A fluticasona é administrada utilizando um inalador sem espaçador, sendo pulverizado na boca do paciente e depois engolido. Não deve-se inalar quando o medicamento estiver sendo administrado nem se alimentar por 30 minutos após a administração. Em adultos, recomenda-se a dose de 880 a 1760 mcg ao dia, preferencialmente dividido em 2 tomadas [2].

A budesonida pode ser utilizada por via oral na dose de 2mg ao dia em doses divididas em adultos [2]. Deve-se manter o jejum por 30 minutos após o uso. O tratamento de indução é geralmente realizado por 12 semanas, seguida pela avaliação da resposta clínica.

A dose é reduzida gradualmente após a remissão, com monitorização dos sintomas. Como muitos recorrem, deve-se considerar a terapia de manutenção com os corticoides tópicos ou dieta para todos, principalmente aqueles com disfagia severa ou impactação alimentar, anéis esofágicos de alto grau (“traquealização”) e recaída sintomática/histológica rápida após a terapia inicial [2]. A ausência de sintomas não prevê com segurança a ausência de atividade da doença [7-9].

Os efeitos colaterais relatados com os corticóides tópicos são candidíase esofágica e esofagite herpética.

O que o trabalho acrescenta?

O artigo investigou o dupilumabe no manejo da EE. O dupilumabe é um anticorpo monoclonal humano que bloqueia a sinalização das interleucina-4 e interleucina-13, que têm papéis-chave na EE e também na asma e dermatite atópica.

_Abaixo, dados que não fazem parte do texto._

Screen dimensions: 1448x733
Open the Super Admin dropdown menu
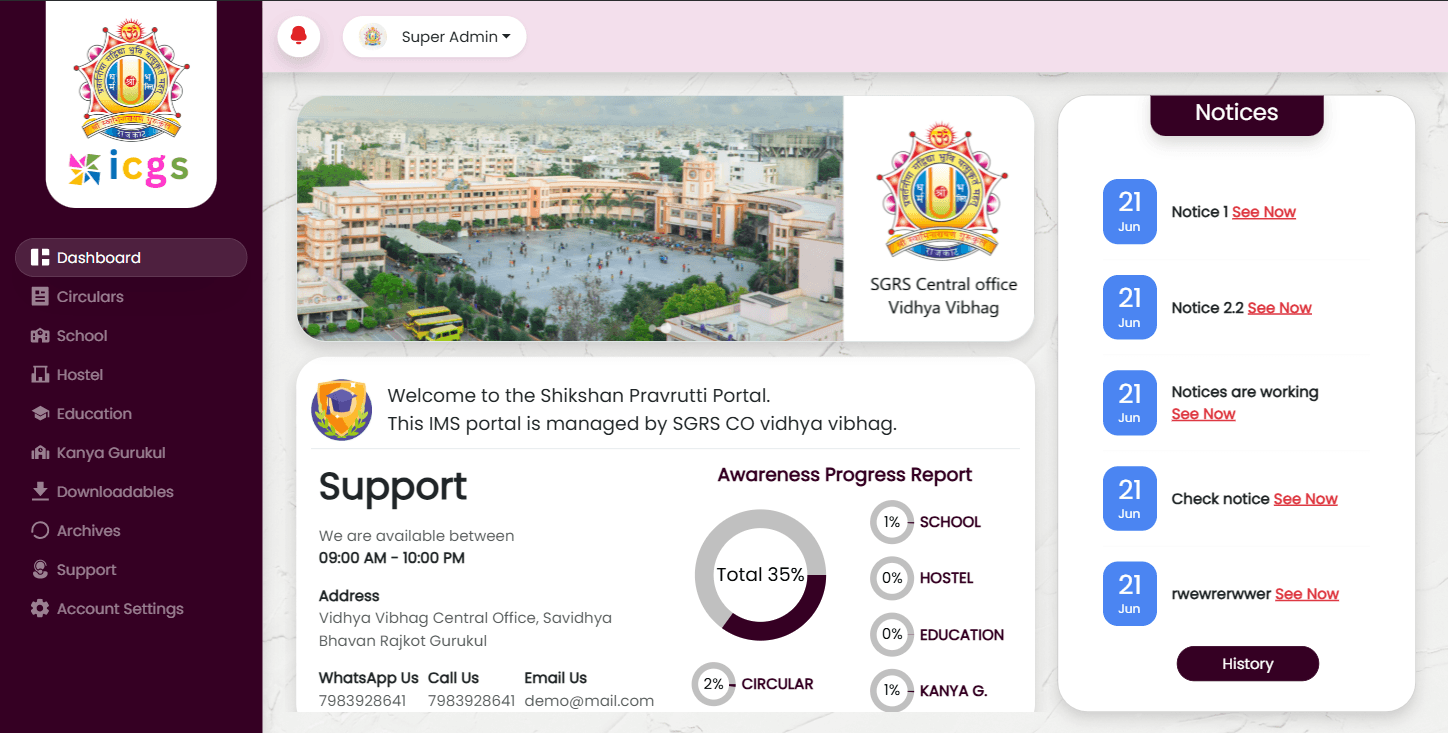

O estudo foi randomizado e de fase 3, avaliando dois desfechos principais: remissão histológica na semana 24 e mudança de sintomas pelo questionário de sintomas de disfagia (QSD). Adultos e adolescentes foram incluídos.

O trabalho foi realizado em três partes:

  • Parte A: pacientes eram randomizados na proporção 1:1 para receberem dupilumabe subcutâneo 300 mg semanalmente ou placebo.
  • Parte B: pacientes eram randomizados na proporção 1:1:1 para receber ou dupilumabe 300 mg semanalmente ou dupilumabe 300mg a cada 2 semanas ou placebo semanal. Todos os pacientes foram avaliados até a semana 24.
  • Parte C: todos os pacientes que concluíram a parte A passaram a receber dupilumabe 300mg semanal até a semana 52 (parte A-C). A parte C em relação aos pacientes da parte B ainda está em andamento e não foi incluída nesta publicação atual.

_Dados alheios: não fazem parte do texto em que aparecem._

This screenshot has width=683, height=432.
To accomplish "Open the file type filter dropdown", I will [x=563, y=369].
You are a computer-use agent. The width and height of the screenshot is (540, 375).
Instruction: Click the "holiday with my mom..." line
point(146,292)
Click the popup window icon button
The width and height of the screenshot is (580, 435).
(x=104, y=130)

Na parte A, a remissão histológica ocorreu em 25 dos 42 pacientes (60%) que receberam dupilumabe semanal e em 2 dos 39 pacientes (5%) que receberam placebo. Na parte B, a remissão histológica ocorreu em 47 de 80 pacientes (59%) com dupilumabe semanal, em 49 de 81 pacientes (60%) com dupilumabe a cada 2 semanas, e em 5 de 79 pacientes (6%) com placebo.

Houve redução significativa do QSD nas partes A e B nos pacientes em uso de dupilumame semanal quando comparados ao placebo. Contudo, não houve mudança significativa no QSD do dupilumabe a cada 2 semanas versus placebo.

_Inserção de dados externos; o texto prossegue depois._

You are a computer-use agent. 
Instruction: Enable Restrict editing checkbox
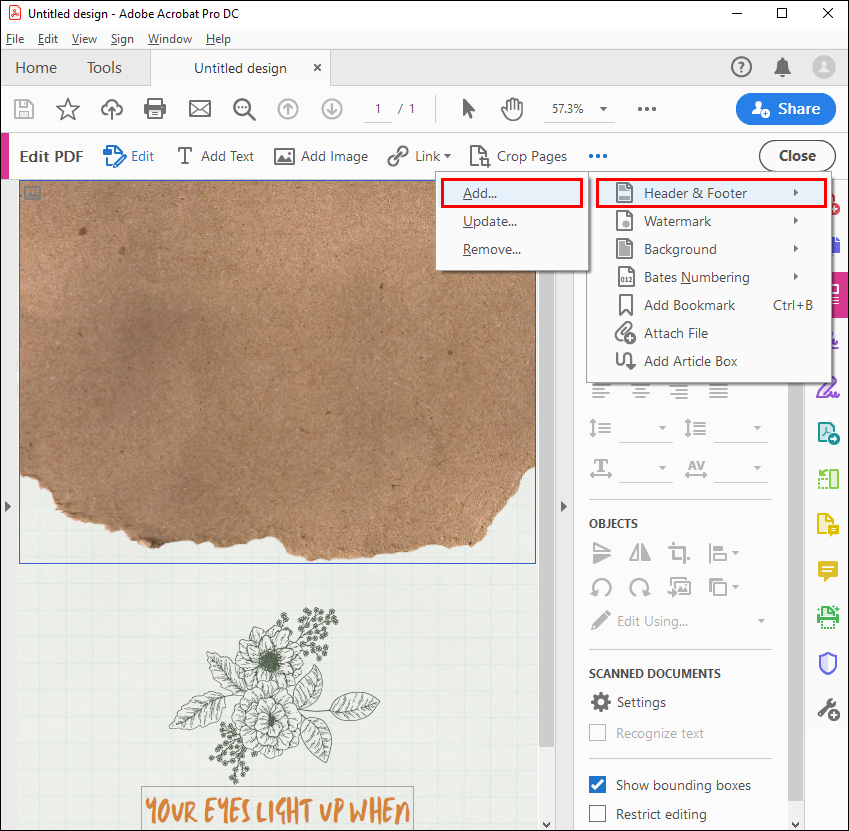point(597,813)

Os eventos adversos ocorreram em 10 pacientes. O efeito mais comum foi reação no local de injeção e conjuntivite. Não houve mortes.

Este estudo de fase 3 mostrou que o tratamento semanal com dupilumabe subcutâneo melhorou os resultados histológicos e aliviou os sintomas de esofagite eosinofílica em adultos e adolescentes. A droga é uma opção ainda mais interessante se o paciente possui asma ou dermatite atópica.